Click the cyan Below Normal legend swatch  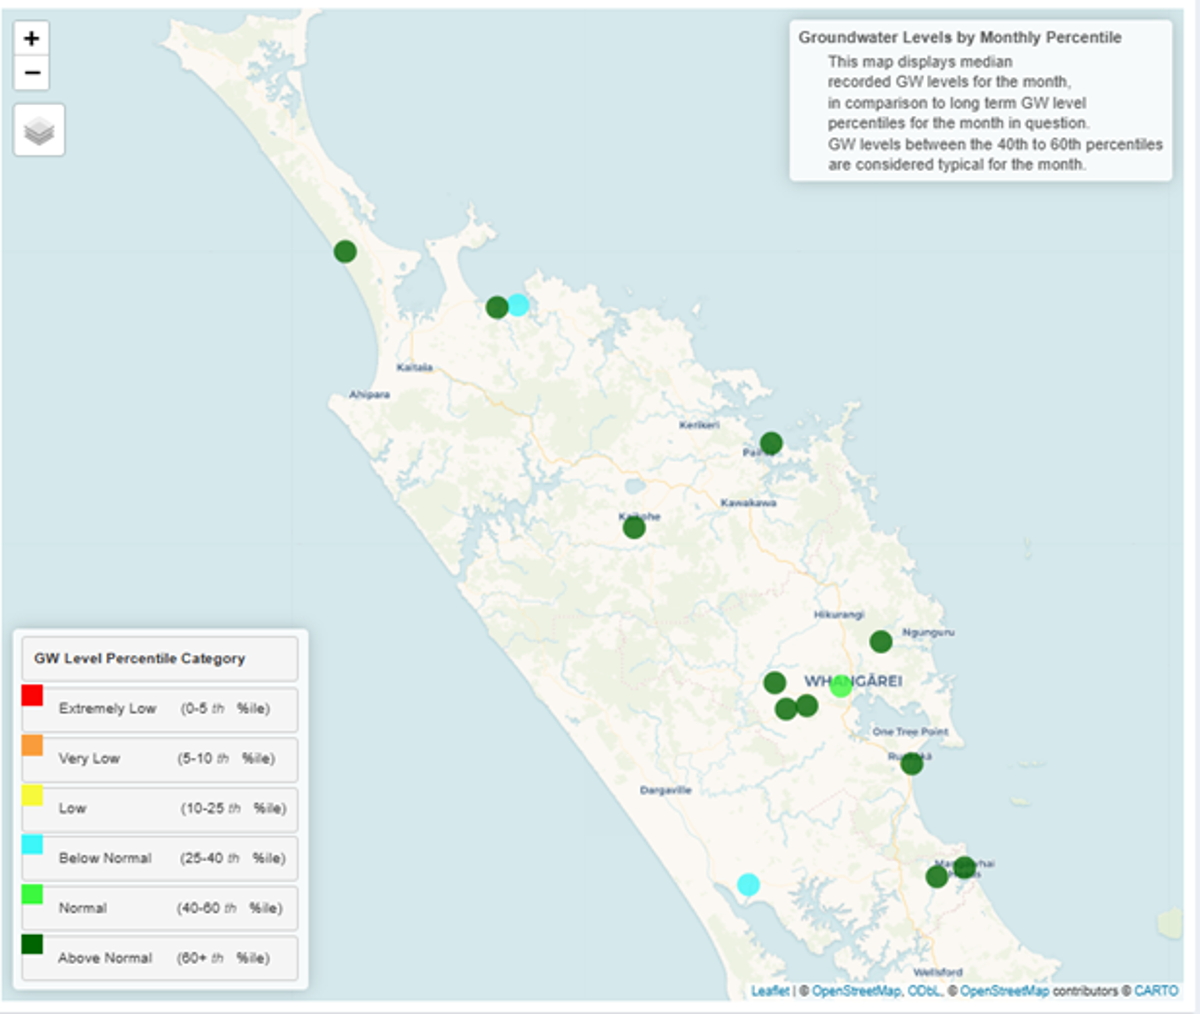(x=33, y=845)
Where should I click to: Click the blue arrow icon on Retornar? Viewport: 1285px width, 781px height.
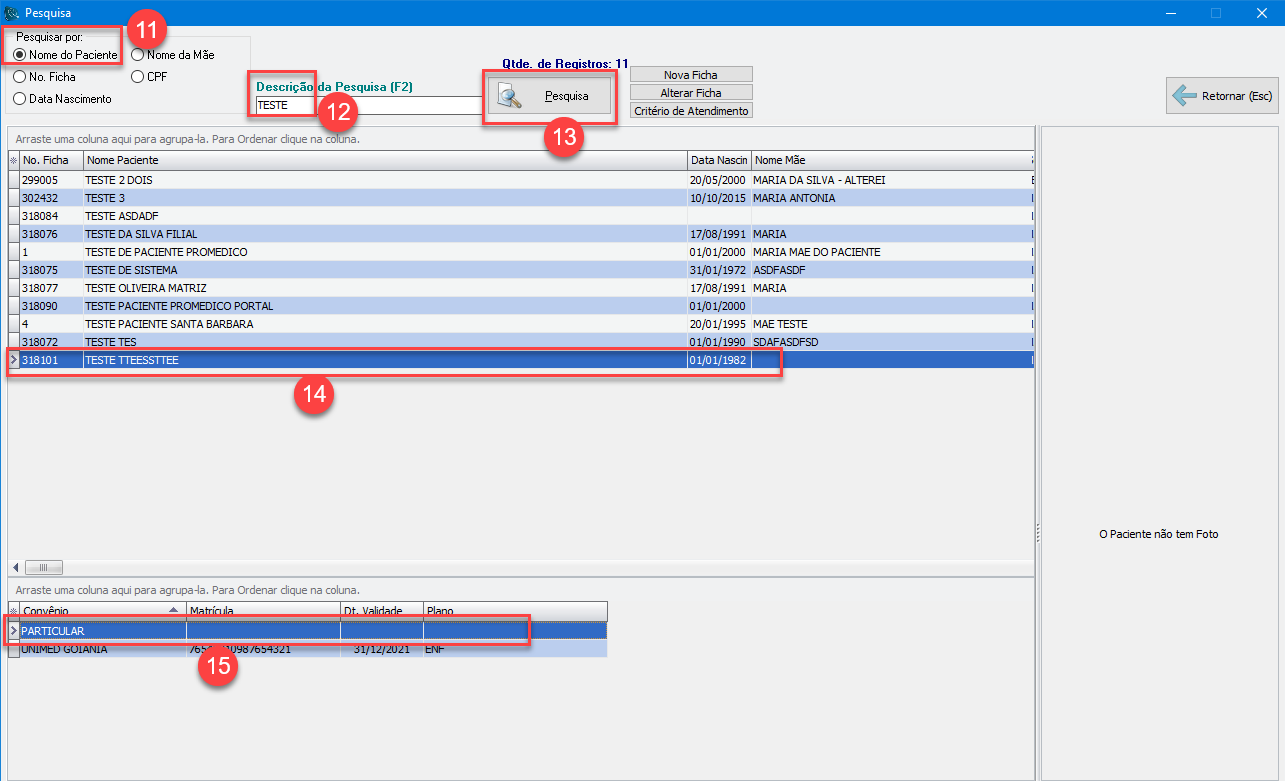[1184, 96]
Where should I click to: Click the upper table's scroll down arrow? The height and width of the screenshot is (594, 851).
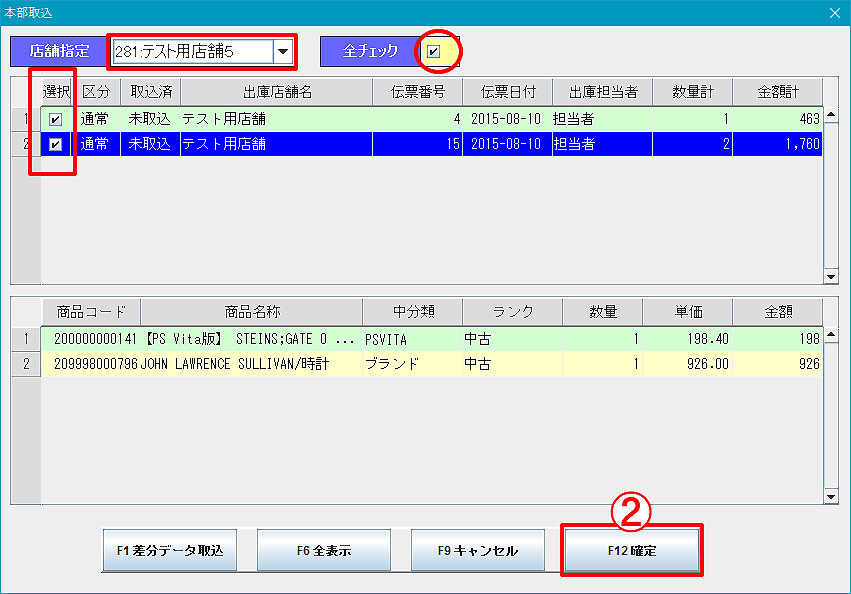click(830, 277)
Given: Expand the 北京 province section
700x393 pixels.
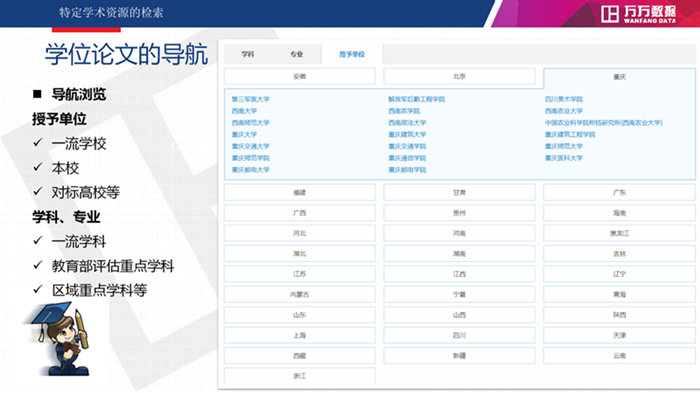Looking at the screenshot, I should pyautogui.click(x=459, y=76).
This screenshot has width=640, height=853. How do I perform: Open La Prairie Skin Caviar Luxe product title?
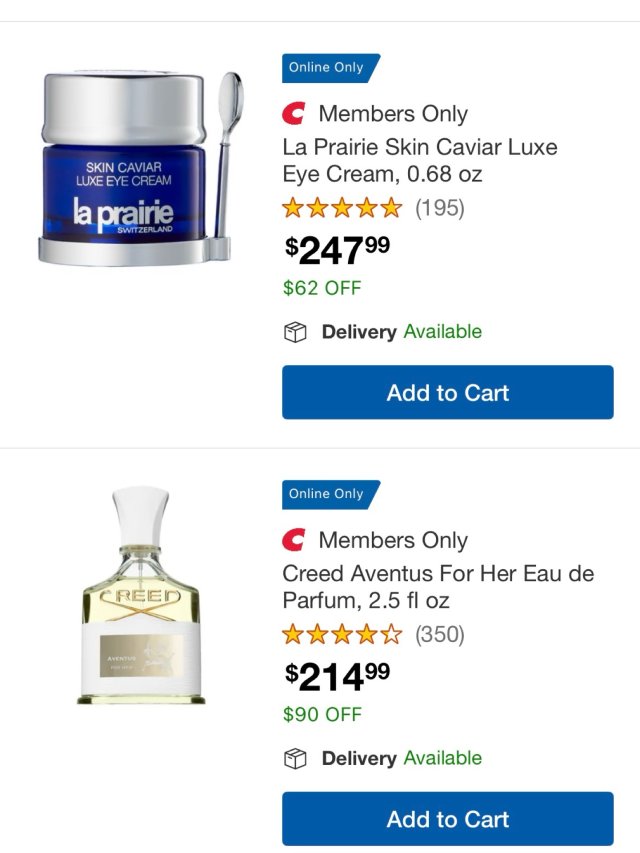[420, 160]
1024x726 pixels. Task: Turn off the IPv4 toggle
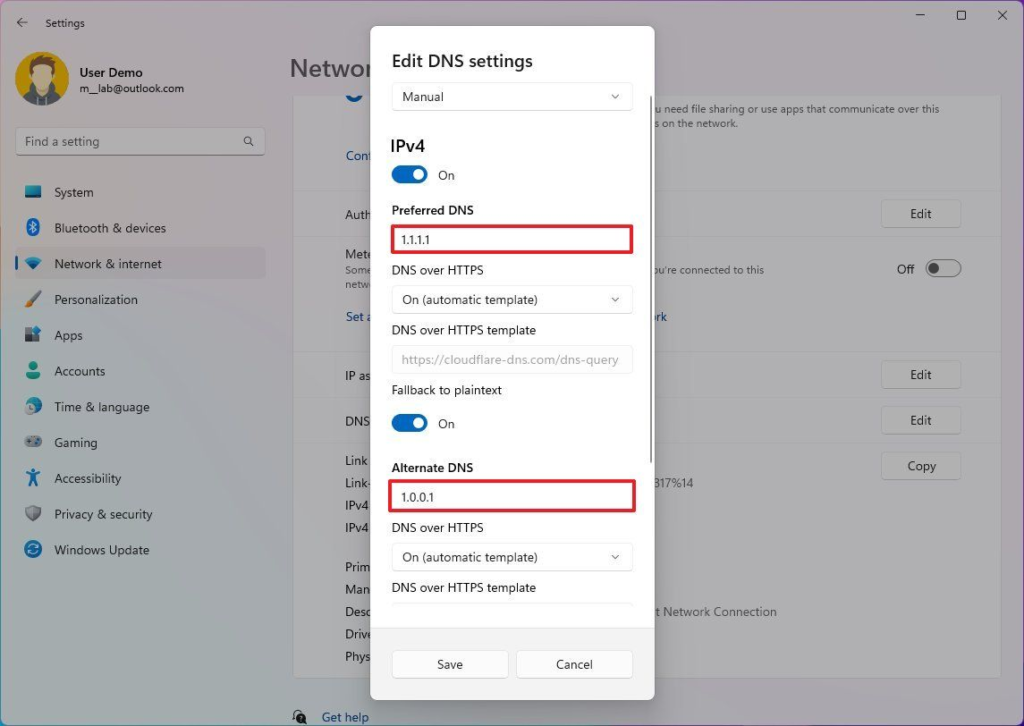tap(410, 175)
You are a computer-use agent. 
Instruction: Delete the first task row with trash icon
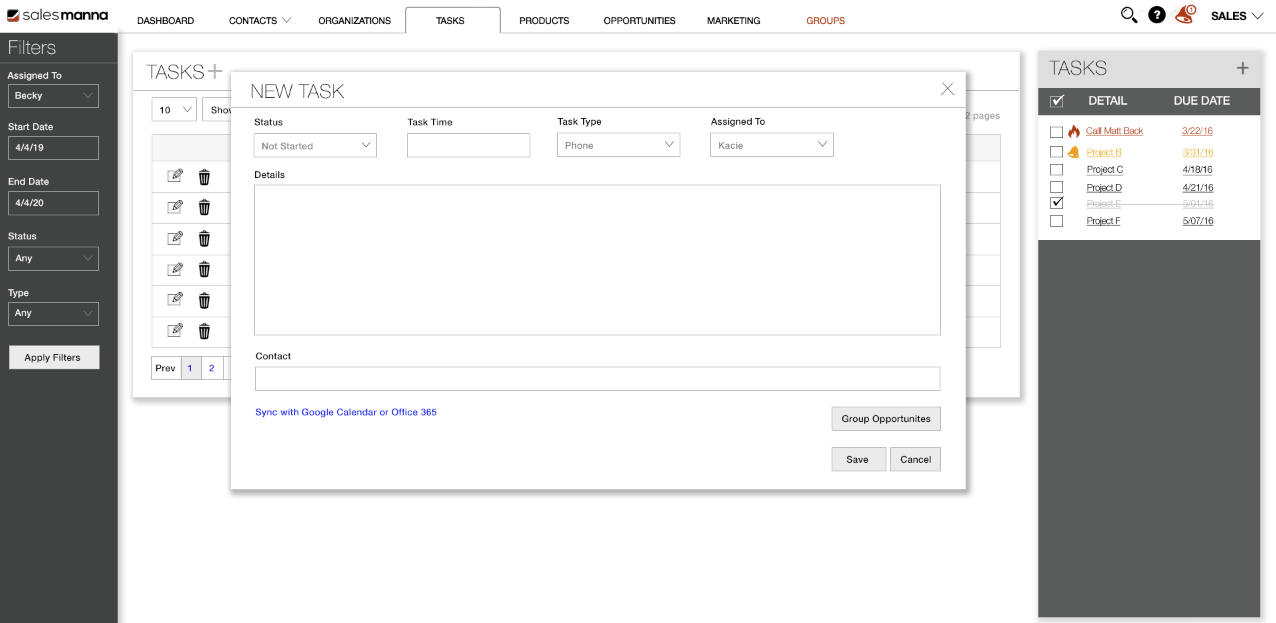click(x=204, y=177)
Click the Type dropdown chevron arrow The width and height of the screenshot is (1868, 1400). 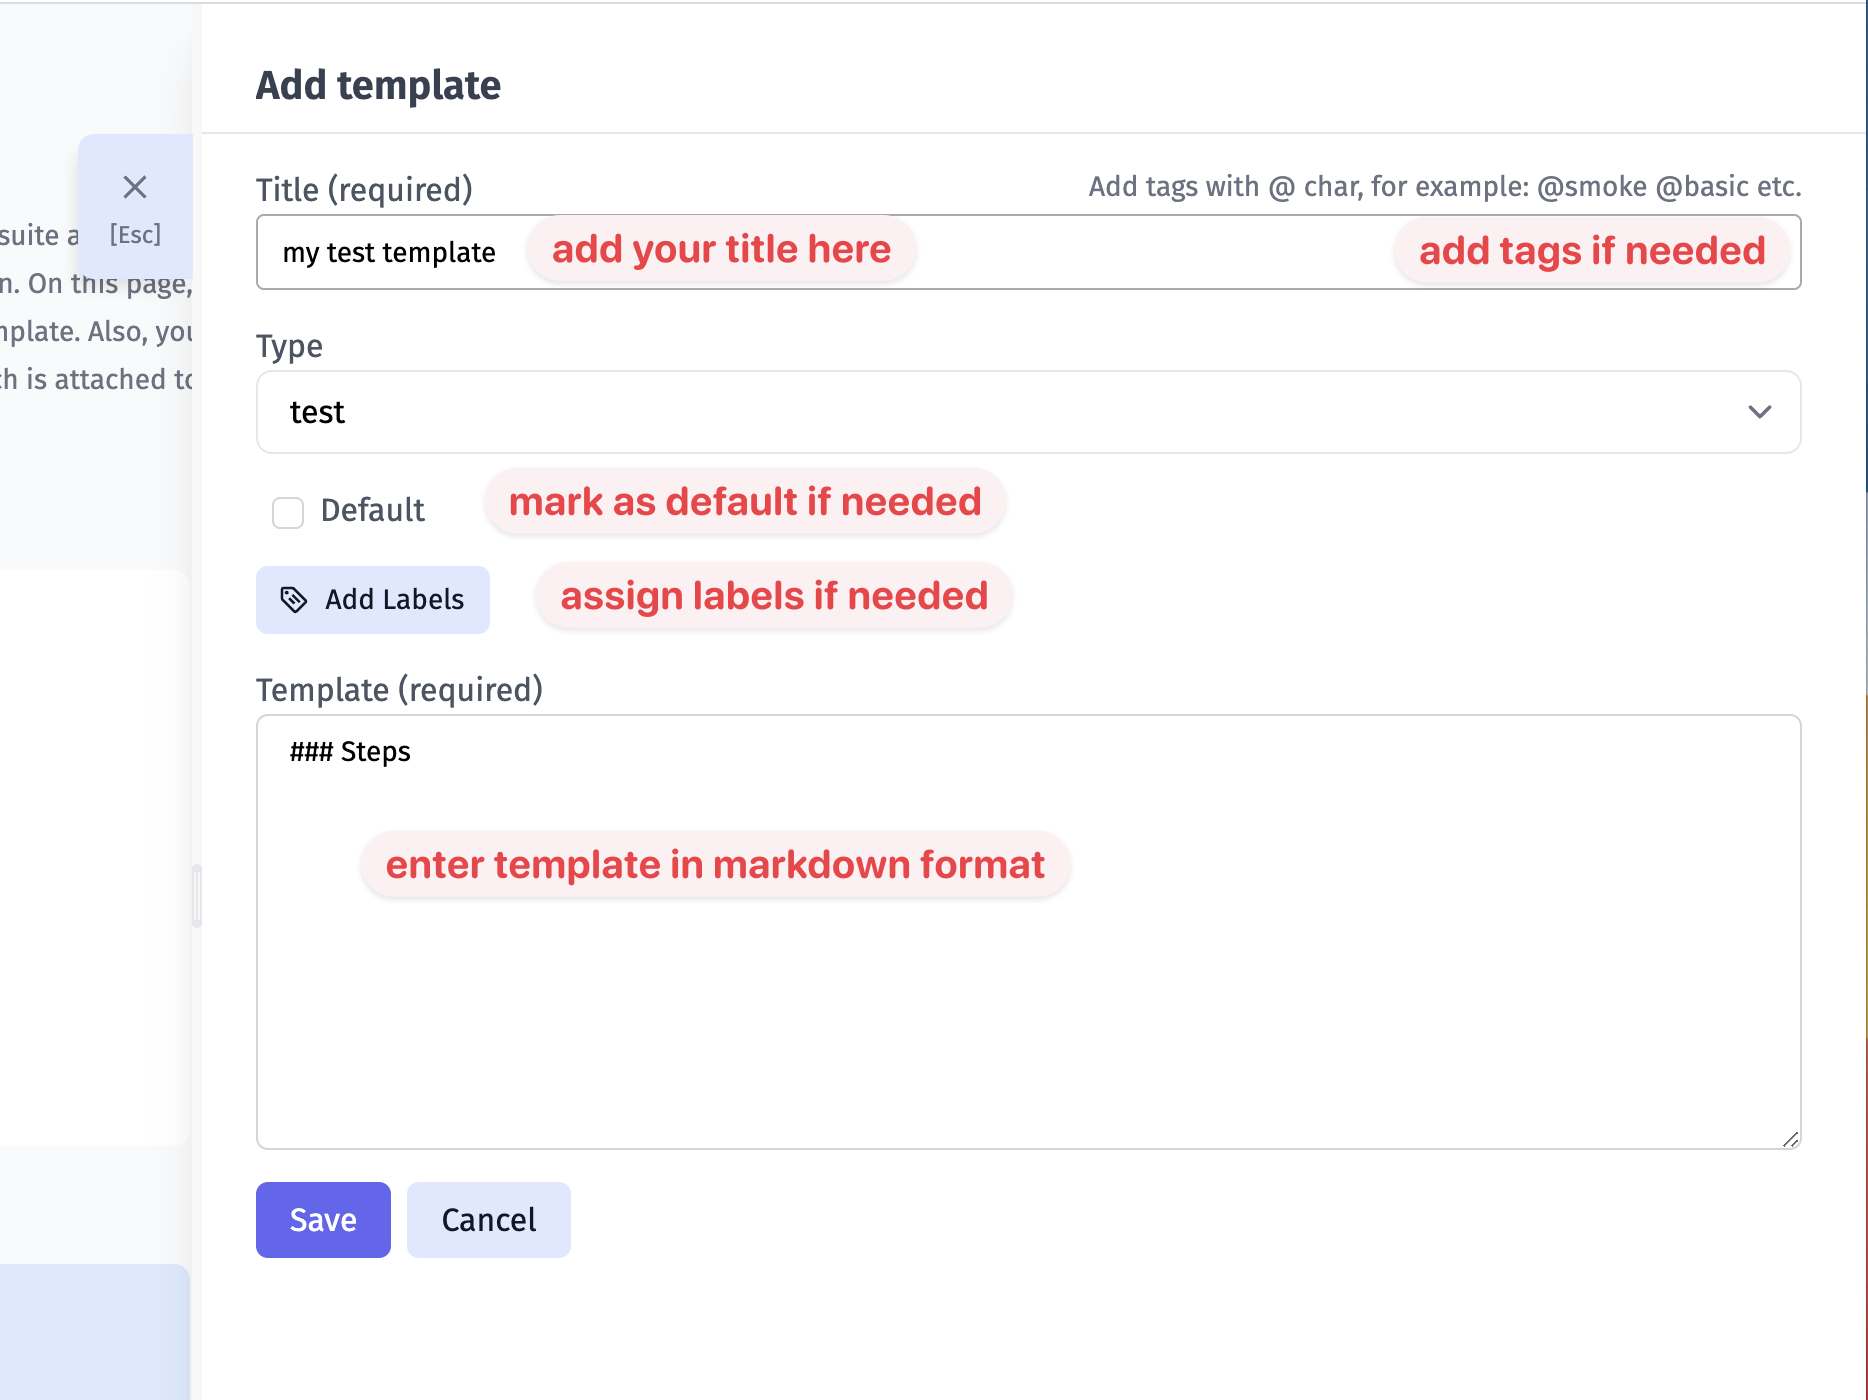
-*-
#### DIRECTIONS
Set the pictures aside and repeat only the lines from the one containing "You are a computer-use agent." through the last line of the entries above, exactly as they stand.

#### PROBLEM SOLUTION
You are a computer-use agent. 
Instruction: Delete the first task row with trash icon
click(x=204, y=177)
Click the Type dropdown chevron arrow The width and height of the screenshot is (1868, 1400). 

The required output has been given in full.